Pourtant, j'entretiens moi-même un rapport conflictuel avec ma gestion de tâches: je sépare en blocs les différents chantiers en cours, je saute de l'un à l'autre parfois de façon erratique, il me faut tout mon petit change pour rester concentré sur une seule tâche pendant plus d'une heure.* Je revois aux six mois mon système de gestion de courriels, ma façon de faire des listes, mon agenda, parce qu'en quelque part, j'ai diminué la cadence et j'ai perdu mes habitudes. Pour quelqu'un qui, comme moi et bon nombre de mes amis, travaille à partir de la maison, l'idée d'un horaire, d'une organisation, d'une discipline, si rebutante soit-elle pour l'âme créative, est nécessaire. Mais elle constitue aussi une pilule plutôt difficile à avaler.
En gros, j'y vois un certain paradoxe qui règne un peu partout, sur facebook, sur les blogs, etc. C'est-à-dire que derrière le cliché des commentaires autodérisoires sur le fait de manquer de rigueur, derrière la profusion de situations Bridget-Jonesesques où le manque d'organisation de l'individu est mis de l'avant comme un trait bénin, cute à la limite, derrière le cliché éculé du refus de posséder un agenda se cache une perception de l'organisation qui m'apparaît comme étant absolument contre-créative.
II
Henry David Thoreau écrivait: "Write while the heat is in you.
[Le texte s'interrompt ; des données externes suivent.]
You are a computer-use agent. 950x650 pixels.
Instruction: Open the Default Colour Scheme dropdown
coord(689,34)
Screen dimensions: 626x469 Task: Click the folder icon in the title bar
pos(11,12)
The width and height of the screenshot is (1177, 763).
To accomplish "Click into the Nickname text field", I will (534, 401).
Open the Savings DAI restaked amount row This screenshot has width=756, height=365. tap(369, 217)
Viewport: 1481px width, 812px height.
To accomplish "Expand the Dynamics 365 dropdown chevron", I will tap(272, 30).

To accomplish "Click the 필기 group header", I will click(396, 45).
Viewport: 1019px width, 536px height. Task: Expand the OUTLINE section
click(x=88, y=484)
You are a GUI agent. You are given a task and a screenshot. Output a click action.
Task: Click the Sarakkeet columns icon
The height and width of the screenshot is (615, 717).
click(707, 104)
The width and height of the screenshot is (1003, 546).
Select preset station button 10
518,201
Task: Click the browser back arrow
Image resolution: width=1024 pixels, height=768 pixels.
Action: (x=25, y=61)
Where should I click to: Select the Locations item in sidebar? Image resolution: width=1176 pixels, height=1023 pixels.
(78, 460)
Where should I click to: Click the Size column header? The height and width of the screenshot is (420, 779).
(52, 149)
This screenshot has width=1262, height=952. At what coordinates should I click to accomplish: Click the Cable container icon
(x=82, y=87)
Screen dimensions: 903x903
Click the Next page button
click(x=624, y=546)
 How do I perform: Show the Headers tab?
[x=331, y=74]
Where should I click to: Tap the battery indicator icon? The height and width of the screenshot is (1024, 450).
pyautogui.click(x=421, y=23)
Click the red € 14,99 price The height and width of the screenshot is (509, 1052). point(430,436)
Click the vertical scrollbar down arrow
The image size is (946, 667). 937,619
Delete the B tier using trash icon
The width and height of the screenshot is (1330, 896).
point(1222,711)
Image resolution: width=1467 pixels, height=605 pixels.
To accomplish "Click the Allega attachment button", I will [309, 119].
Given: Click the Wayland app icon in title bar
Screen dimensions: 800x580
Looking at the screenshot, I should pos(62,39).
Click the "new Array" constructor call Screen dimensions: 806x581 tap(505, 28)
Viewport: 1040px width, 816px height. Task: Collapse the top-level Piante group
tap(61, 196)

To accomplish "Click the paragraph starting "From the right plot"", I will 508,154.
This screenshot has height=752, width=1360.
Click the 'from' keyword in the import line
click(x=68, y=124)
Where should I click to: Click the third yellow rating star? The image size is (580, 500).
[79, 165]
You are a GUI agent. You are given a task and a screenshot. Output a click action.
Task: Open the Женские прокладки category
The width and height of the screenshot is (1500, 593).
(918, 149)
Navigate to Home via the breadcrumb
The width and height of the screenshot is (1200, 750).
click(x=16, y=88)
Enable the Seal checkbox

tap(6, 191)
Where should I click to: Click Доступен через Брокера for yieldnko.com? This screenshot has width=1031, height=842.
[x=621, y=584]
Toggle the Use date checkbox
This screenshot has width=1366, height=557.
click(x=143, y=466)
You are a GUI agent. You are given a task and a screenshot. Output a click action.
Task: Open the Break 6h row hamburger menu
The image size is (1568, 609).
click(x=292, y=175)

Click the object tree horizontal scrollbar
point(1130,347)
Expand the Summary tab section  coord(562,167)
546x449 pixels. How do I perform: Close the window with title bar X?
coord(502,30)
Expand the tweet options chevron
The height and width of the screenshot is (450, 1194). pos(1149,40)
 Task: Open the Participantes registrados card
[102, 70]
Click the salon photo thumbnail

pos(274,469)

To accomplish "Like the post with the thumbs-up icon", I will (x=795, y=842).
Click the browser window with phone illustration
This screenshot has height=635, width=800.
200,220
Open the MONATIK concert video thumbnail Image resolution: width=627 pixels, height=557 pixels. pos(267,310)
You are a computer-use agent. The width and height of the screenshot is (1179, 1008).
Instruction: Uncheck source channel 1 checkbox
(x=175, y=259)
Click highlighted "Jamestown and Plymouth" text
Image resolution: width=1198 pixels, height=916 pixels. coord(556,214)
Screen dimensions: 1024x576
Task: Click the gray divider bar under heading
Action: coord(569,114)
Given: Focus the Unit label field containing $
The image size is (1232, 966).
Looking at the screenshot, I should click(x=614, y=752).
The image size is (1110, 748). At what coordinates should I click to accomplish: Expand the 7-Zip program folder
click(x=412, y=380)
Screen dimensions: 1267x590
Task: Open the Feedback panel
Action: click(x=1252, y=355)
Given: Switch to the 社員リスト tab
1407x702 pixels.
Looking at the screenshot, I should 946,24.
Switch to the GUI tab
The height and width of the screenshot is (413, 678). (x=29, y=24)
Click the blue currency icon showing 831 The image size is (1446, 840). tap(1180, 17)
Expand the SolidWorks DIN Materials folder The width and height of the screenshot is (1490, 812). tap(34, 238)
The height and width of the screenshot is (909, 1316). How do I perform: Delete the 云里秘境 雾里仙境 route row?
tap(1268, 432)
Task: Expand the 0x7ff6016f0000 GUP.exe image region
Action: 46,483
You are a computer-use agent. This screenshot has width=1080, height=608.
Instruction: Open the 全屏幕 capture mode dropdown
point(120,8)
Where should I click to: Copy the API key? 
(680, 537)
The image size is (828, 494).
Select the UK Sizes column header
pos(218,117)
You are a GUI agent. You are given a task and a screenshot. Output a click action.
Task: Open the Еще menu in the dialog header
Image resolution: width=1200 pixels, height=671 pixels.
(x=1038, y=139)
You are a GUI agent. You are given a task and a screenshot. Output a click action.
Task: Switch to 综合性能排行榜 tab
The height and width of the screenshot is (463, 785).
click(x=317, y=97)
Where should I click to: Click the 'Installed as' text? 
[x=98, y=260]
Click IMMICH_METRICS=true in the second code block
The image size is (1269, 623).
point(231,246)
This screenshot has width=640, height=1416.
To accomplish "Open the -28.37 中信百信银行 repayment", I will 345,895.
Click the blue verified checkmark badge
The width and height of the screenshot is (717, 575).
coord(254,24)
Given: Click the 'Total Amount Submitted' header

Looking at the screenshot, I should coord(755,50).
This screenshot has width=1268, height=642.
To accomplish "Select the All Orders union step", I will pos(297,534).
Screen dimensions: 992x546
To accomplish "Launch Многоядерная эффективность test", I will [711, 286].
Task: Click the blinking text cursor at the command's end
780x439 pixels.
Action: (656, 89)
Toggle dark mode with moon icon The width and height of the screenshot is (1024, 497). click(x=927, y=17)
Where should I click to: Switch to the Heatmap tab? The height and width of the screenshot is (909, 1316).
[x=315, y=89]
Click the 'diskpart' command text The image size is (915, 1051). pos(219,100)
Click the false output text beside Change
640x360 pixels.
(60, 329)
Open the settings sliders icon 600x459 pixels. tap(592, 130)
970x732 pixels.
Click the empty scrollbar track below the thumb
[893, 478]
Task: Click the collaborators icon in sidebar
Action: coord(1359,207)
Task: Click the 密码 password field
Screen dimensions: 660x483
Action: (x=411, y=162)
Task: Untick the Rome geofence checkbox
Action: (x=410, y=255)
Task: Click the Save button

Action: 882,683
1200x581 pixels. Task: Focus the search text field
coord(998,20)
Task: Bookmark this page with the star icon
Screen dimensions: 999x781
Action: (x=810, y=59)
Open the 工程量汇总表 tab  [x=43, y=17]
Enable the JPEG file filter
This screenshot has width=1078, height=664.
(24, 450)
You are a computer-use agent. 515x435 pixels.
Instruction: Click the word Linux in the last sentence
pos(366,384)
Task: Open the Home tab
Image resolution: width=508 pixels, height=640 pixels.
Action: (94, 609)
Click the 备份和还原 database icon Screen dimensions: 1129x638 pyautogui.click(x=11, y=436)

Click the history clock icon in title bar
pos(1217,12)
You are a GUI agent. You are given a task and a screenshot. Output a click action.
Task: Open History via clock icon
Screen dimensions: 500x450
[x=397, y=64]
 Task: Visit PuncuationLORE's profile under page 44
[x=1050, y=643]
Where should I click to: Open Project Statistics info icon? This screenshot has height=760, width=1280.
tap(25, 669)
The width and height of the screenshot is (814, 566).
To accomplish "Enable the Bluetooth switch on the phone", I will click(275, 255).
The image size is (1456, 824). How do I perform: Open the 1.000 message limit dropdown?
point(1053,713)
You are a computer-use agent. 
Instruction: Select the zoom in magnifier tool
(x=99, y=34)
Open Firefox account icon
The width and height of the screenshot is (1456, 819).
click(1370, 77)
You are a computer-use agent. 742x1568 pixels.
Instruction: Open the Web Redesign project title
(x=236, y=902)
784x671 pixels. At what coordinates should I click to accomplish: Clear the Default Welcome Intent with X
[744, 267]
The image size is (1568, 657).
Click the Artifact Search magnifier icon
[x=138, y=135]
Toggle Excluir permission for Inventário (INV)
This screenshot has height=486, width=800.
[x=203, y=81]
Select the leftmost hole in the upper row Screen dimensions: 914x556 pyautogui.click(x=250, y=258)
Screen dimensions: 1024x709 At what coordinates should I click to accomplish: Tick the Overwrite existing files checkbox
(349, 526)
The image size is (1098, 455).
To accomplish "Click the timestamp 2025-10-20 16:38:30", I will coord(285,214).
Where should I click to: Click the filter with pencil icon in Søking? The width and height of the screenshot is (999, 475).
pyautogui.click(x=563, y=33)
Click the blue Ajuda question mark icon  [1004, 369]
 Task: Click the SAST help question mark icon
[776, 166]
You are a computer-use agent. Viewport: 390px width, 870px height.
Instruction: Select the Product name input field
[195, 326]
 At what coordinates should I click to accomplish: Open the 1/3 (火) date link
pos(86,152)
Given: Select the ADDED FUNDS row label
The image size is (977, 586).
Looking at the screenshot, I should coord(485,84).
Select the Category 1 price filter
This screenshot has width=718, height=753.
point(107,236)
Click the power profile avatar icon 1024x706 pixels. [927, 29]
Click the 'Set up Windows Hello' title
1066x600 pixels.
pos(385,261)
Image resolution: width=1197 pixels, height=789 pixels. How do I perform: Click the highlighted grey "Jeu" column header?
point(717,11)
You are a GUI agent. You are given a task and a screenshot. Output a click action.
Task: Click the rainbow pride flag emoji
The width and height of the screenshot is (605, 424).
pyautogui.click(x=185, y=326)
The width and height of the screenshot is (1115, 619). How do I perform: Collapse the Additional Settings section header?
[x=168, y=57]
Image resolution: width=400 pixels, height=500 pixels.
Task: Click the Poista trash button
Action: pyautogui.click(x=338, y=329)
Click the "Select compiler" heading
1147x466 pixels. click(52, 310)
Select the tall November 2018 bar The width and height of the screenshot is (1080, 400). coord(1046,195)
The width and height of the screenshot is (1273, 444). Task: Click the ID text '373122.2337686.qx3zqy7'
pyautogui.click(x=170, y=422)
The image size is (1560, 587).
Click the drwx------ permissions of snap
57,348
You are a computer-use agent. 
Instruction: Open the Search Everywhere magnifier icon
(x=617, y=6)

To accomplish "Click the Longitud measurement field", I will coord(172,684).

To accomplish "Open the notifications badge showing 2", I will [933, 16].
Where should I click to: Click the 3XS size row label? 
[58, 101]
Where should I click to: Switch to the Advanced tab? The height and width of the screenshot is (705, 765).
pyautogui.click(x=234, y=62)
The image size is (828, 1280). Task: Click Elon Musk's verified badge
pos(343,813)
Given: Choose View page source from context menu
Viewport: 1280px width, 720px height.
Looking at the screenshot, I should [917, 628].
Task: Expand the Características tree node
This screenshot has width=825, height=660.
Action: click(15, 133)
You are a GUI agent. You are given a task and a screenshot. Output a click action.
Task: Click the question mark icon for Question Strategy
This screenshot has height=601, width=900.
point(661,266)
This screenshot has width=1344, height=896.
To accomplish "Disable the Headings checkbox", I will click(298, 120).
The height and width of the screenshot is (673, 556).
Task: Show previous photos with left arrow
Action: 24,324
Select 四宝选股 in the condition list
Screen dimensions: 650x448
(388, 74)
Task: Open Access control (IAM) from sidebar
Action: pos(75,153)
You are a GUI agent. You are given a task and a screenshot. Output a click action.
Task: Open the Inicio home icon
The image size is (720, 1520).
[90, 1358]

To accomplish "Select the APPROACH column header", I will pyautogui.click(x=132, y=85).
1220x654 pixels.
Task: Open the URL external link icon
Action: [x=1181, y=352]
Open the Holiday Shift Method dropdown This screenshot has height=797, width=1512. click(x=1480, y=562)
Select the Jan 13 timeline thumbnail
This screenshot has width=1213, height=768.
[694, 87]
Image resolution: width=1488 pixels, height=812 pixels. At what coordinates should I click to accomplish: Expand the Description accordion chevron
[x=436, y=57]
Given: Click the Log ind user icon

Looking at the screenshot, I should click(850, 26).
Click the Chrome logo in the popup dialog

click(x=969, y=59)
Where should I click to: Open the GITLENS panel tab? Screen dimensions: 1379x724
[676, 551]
When the farmer burns a hole in his yoke, he carries the hot iron quickly from the fire to the wood, for every moment is less effectual to penetrate (pierce) it." Plusieurs années plus tard, un exemple de cette conception de l’écriture se lit au premier chapitre de
On the Road: "I said, 'Hold on just a minute, I’ll be right with you soon as I finish this chapter', and it was one of the best chapters in the book." Pour le narrateur, ce chapitre terminé hâtivement constitue un des meilleurs chapitres du livre qu’il écrit. Or, bien qu’il s’agisse d’une légende, Kerouac prétendait ne jamais réviser ses textes. En concordance avec les expérimentations de la génération beat, notamment avec la drogue, il fondait son travail d’écriture sur la découverte d’expériences et sur l’improvisation. Cette volonté de (se) découvrir par l'entremise d'une expérimentation débridée trouve son origine dans une opposition aux politiques du président Truman et de la
white normality de l'Amérique de l'après-guerre. On aura beau insister sur l'exagération de ce mythe romantique de la création littéraire des beats comme étant totalement spontanée (les manuscrits de Kerouac étaient bourrés de ratures, de réécritures et de rapiéçages), force est d'admettre qu'il a fait des petits.
Dans le début des années 1990, l'esthétique grunge, avec tout ce qu'on a pu dire de la génération X, réitère la volonté des beats par la négative, avec un refus de l'encadrement qu'on juge sans doute trop "corporatif", conservateur. Émergeant de l'Amérique de Reagan, de Bush père et de Clinton (ce dernier n'étant qu'une incarnation du Dad boomer typique), la jeunesse américaine (la nôtre par extension?) se dote d'un porte-parole: le slacker.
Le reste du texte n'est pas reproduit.